BEGIN

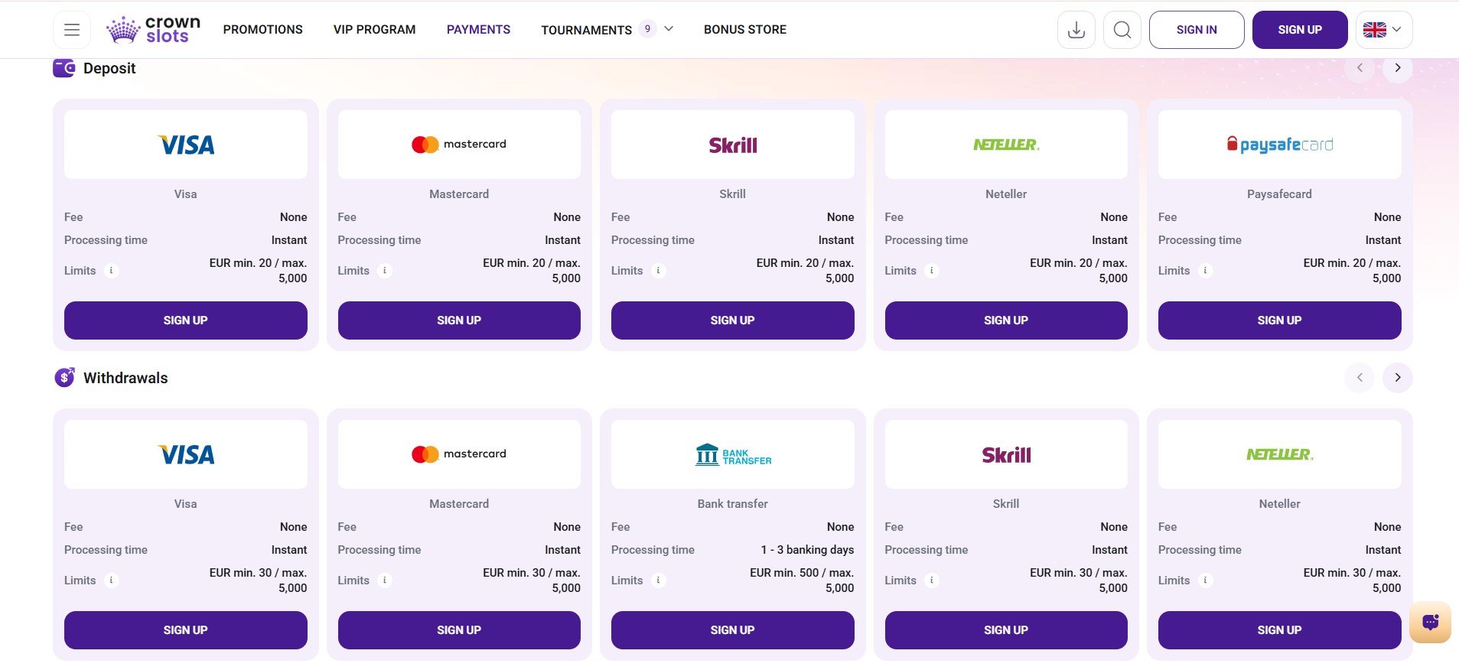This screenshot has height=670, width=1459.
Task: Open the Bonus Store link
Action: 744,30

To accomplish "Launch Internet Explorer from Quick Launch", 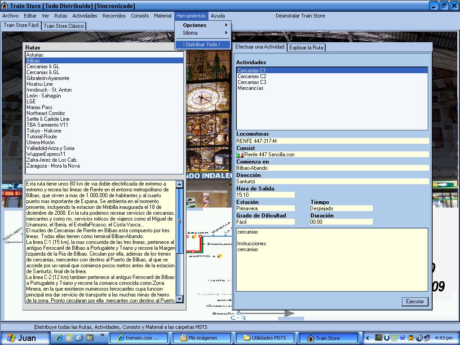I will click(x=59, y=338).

END
BEGIN

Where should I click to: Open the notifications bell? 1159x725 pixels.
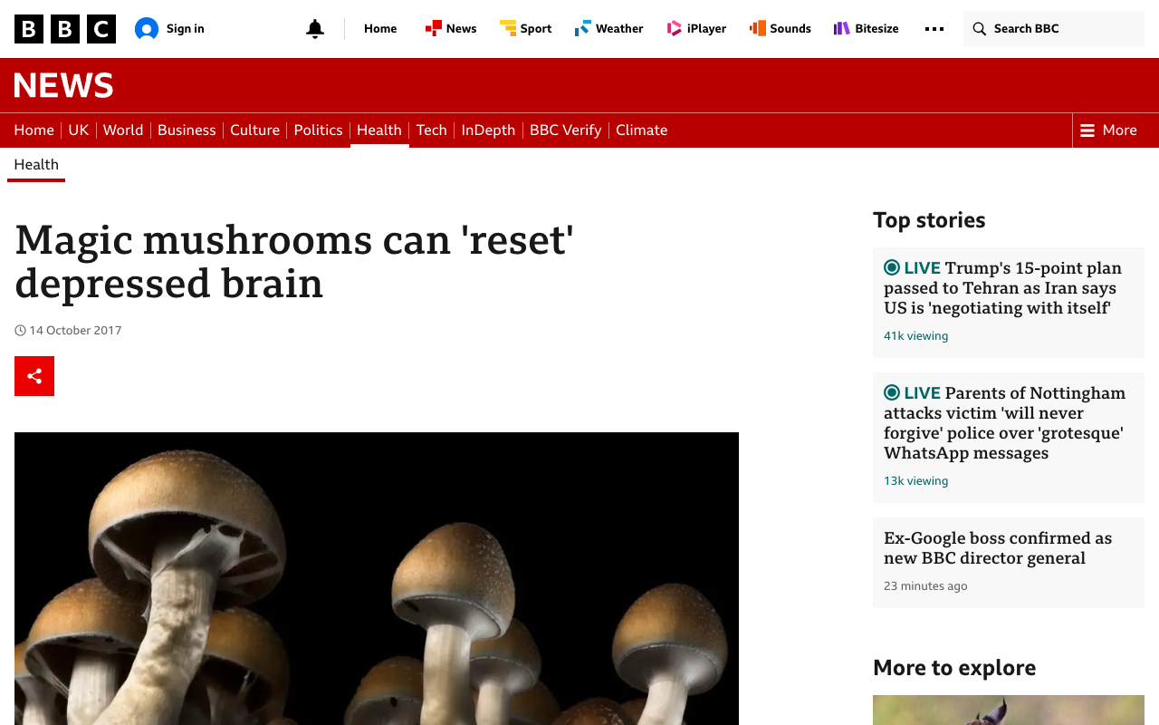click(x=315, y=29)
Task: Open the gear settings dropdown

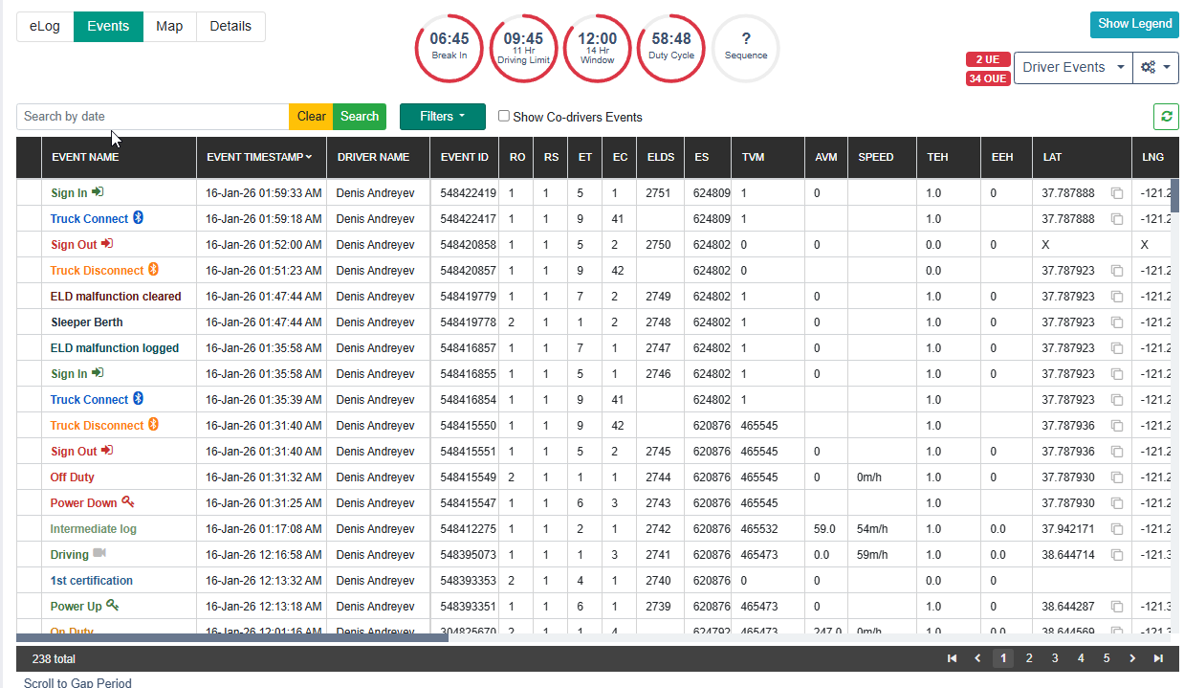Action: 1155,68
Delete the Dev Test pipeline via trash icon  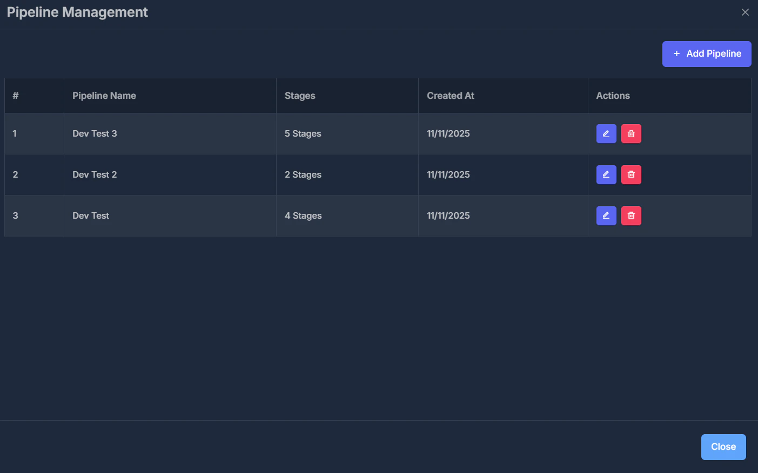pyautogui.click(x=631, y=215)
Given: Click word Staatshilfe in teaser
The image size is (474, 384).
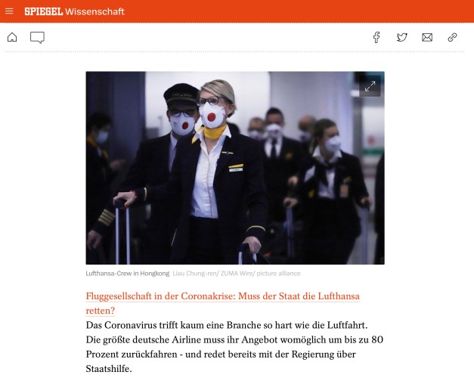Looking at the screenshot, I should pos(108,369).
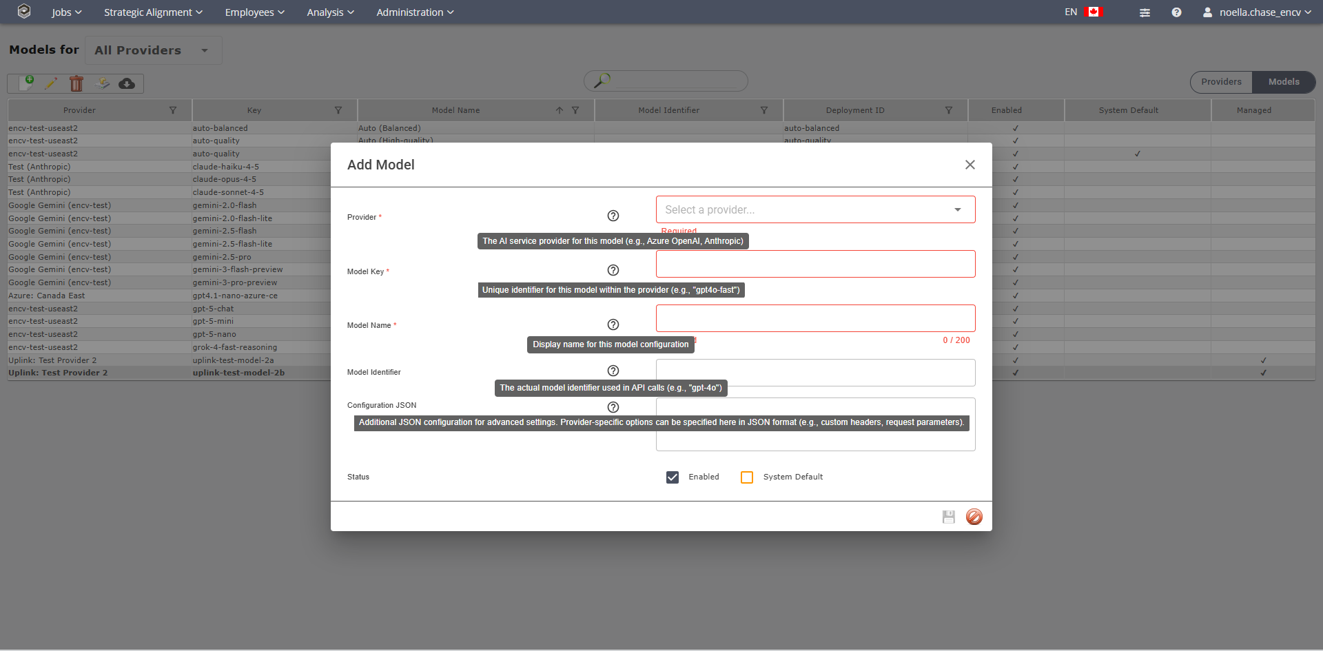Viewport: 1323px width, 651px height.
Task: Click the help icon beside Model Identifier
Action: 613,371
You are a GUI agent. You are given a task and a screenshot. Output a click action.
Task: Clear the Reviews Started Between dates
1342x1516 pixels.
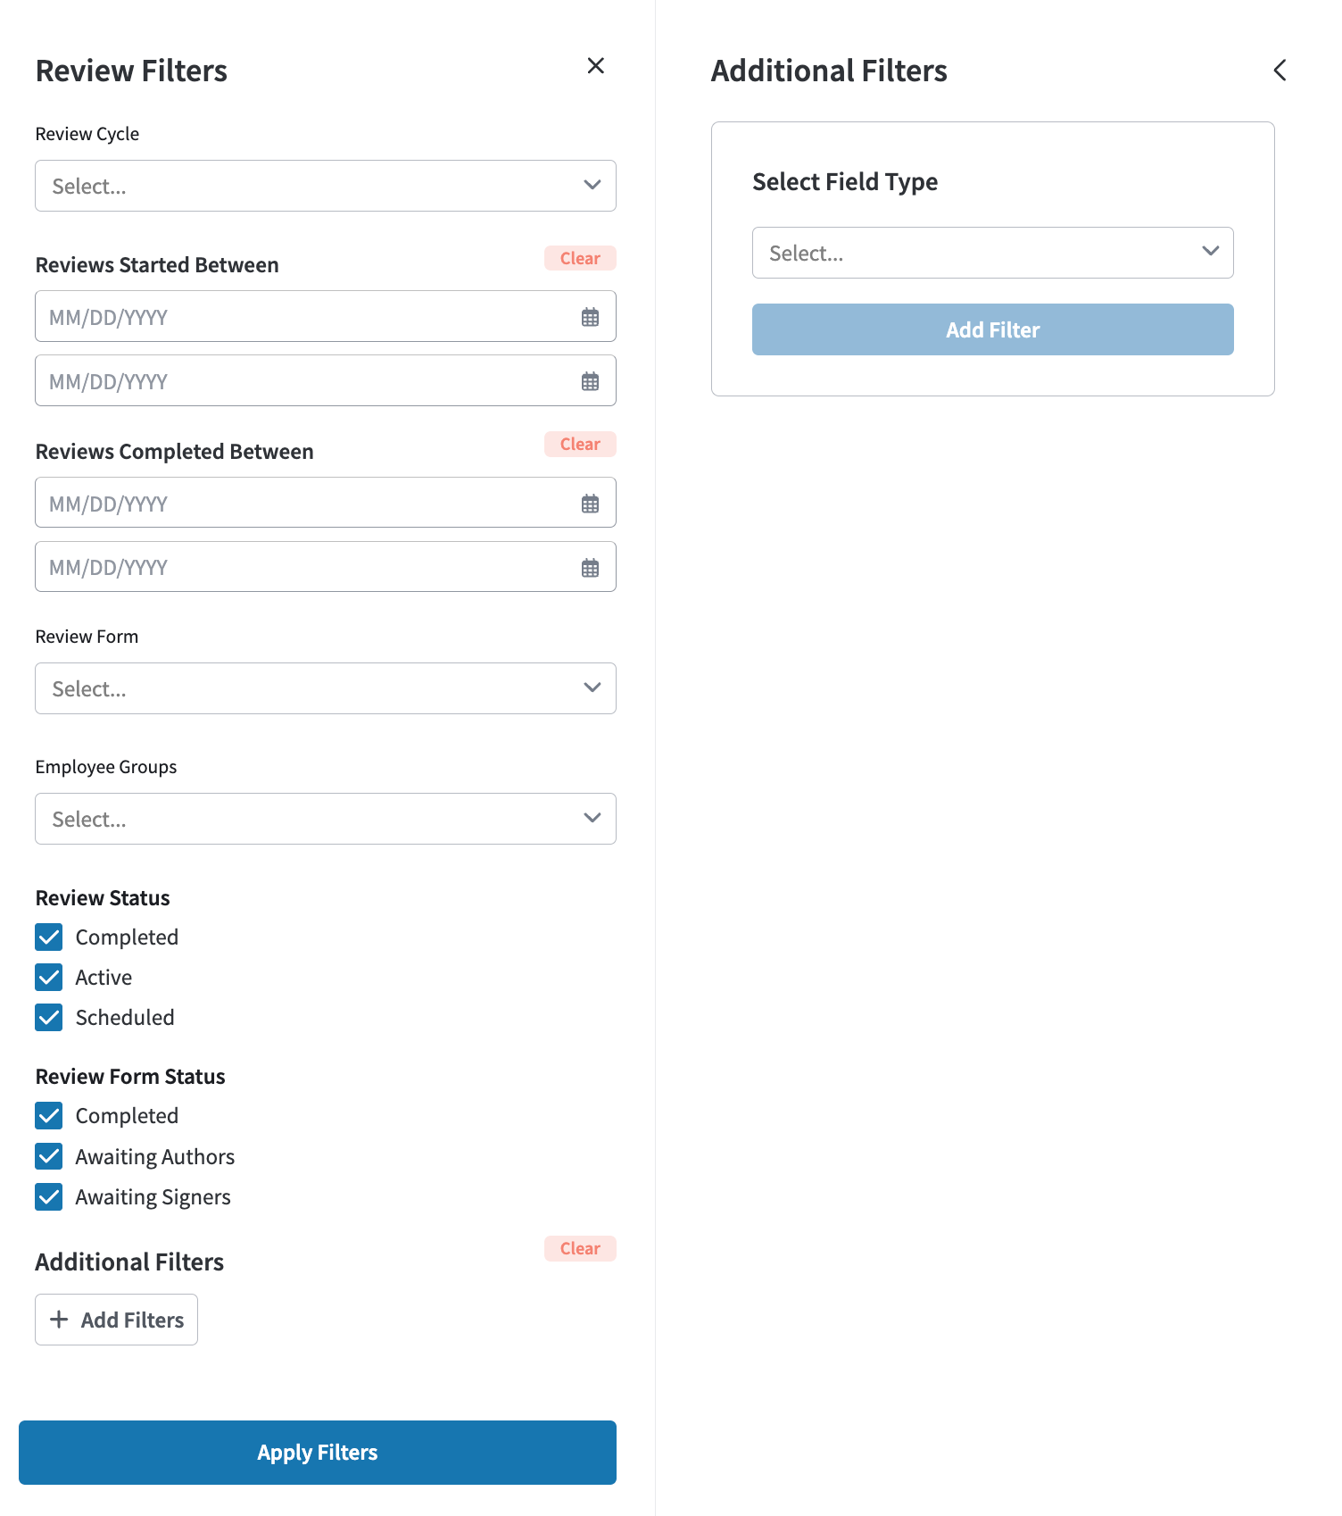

END
BEGIN

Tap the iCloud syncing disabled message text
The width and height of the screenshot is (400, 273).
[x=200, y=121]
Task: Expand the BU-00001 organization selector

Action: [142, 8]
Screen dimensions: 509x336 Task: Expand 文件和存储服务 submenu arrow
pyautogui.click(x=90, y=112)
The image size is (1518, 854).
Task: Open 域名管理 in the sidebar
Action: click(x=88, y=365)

END

# Exercise description:
Only the lines from the one containing "You are a GUI" through the one containing "1342x1516 pixels." are to be retyped, both boundary lines included, with no other material.

# Exercise solution:
You are a GUI agent. You are given a task and a screenshot. Output a click action.
Task: Clear the Reviews Started Between dates
1342x1516 pixels.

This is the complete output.